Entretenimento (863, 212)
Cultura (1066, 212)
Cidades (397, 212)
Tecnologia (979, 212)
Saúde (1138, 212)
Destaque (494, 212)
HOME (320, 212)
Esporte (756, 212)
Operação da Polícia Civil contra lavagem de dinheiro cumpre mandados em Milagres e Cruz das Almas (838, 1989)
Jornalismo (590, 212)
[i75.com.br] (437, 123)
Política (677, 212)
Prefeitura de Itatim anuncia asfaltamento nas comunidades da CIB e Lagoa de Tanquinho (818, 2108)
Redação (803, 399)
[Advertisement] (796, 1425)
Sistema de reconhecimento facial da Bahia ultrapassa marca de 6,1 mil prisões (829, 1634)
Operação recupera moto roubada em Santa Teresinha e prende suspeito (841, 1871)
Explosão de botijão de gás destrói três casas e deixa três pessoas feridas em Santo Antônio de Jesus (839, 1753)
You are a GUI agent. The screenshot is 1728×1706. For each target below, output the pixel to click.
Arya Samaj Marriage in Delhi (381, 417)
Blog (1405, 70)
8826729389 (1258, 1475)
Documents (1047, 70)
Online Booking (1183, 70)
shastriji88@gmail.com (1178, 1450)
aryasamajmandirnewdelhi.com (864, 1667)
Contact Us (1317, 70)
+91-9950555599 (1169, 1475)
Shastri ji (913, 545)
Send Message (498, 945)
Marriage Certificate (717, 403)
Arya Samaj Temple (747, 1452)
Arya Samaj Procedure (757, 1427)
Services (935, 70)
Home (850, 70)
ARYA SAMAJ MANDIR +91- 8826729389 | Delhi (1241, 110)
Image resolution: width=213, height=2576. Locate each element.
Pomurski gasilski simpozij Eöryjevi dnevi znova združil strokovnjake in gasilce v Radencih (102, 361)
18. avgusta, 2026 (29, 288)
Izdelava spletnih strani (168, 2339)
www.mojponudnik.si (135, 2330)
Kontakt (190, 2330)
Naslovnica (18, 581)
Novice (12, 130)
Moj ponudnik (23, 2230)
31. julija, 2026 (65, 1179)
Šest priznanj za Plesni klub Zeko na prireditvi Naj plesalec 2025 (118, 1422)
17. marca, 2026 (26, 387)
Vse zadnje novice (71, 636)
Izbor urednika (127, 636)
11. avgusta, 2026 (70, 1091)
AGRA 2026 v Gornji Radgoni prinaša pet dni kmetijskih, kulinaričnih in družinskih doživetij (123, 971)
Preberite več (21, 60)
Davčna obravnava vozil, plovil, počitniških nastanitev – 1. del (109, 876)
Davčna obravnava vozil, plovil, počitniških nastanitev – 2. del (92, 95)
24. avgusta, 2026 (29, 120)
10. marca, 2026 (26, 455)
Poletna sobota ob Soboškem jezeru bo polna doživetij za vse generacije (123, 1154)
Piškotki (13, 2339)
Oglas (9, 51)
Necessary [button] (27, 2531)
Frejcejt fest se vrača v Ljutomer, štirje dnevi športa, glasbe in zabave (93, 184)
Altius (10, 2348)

---+---

## What is being asked
What is needed is a full, exact copy of the records.

## Written answer
Entretenimento (863, 212)
Cultura (1066, 212)
Cidades (397, 212)
Tecnologia (979, 212)
Saúde (1138, 212)
Destaque (494, 212)
HOME (320, 212)
Esporte (756, 212)
Operação da Polícia Civil contra lavagem de dinheiro cumpre mandados em Milagres e Cruz das Almas (838, 1989)
Jornalismo (590, 212)
[i75.com.br] (437, 123)
Política (677, 212)
Prefeitura de Itatim anuncia asfaltamento nas comunidades da CIB e Lagoa de Tanquinho (818, 2108)
Redação (803, 399)
[Advertisement] (796, 1425)
Sistema de reconhecimento facial da Bahia ultrapassa marca de 6,1 mil prisões (829, 1634)
Operação recupera moto roubada em Santa Teresinha e prende suspeito (841, 1871)
Explosão de botijão de gás destrói três casas e deixa três pessoas feridas em Santo Antônio de Jesus (839, 1753)
You are a GUI agent. The screenshot is 1728×1706. For each target below, output the pixel to click.
Arya Samaj Marriage in Delhi (381, 417)
Blog (1405, 70)
8826729389 (1258, 1475)
Documents (1047, 70)
Online Booking (1183, 70)
shastriji88@gmail.com (1178, 1450)
aryasamajmandirnewdelhi.com (864, 1667)
Contact Us (1317, 70)
+91-9950555599 (1169, 1475)
Shastri ji (913, 545)
Send Message (498, 945)
Marriage Certificate (717, 403)
Arya Samaj Temple (747, 1452)
Arya Samaj Procedure (757, 1427)
Services (935, 70)
Home (850, 70)
ARYA SAMAJ MANDIR +91- 8826729389 | Delhi (1241, 110)
Image resolution: width=213, height=2576. Locate each element.
Pomurski gasilski simpozij Eöryjevi dnevi znova združil strokovnjake in gasilce v Radencih (102, 361)
18. avgusta, 2026 (29, 288)
Izdelava spletnih strani (168, 2339)
www.mojponudnik.si (135, 2330)
Kontakt (190, 2330)
Naslovnica (18, 581)
Novice (12, 130)
Moj ponudnik (23, 2230)
31. julija, 2026 (65, 1179)
Šest priznanj za Plesni klub Zeko na prireditvi Naj plesalec 2025 (118, 1422)
17. marca, 2026 (26, 387)
Vse zadnje novice (71, 636)
Izbor urednika (127, 636)
11. avgusta, 2026 (70, 1091)
AGRA 2026 v Gornji Radgoni prinaša pet dni kmetijskih, kulinaričnih in družinskih doživetij (123, 971)
Preberite več (21, 60)
Davčna obravnava vozil, plovil, počitniških nastanitev – 1. del (109, 876)
Davčna obravnava vozil, plovil, počitniških nastanitev – 2. del (92, 95)
24. avgusta, 2026 (29, 120)
10. marca, 2026 (26, 455)
Poletna sobota ob Soboškem jezeru bo polna doživetij za vse generacije (123, 1154)
Piškotki (13, 2339)
Oglas (9, 51)
Necessary [button] (27, 2531)
Frejcejt fest se vrača v Ljutomer, štirje dnevi športa, glasbe in zabave (93, 184)
Altius (10, 2348)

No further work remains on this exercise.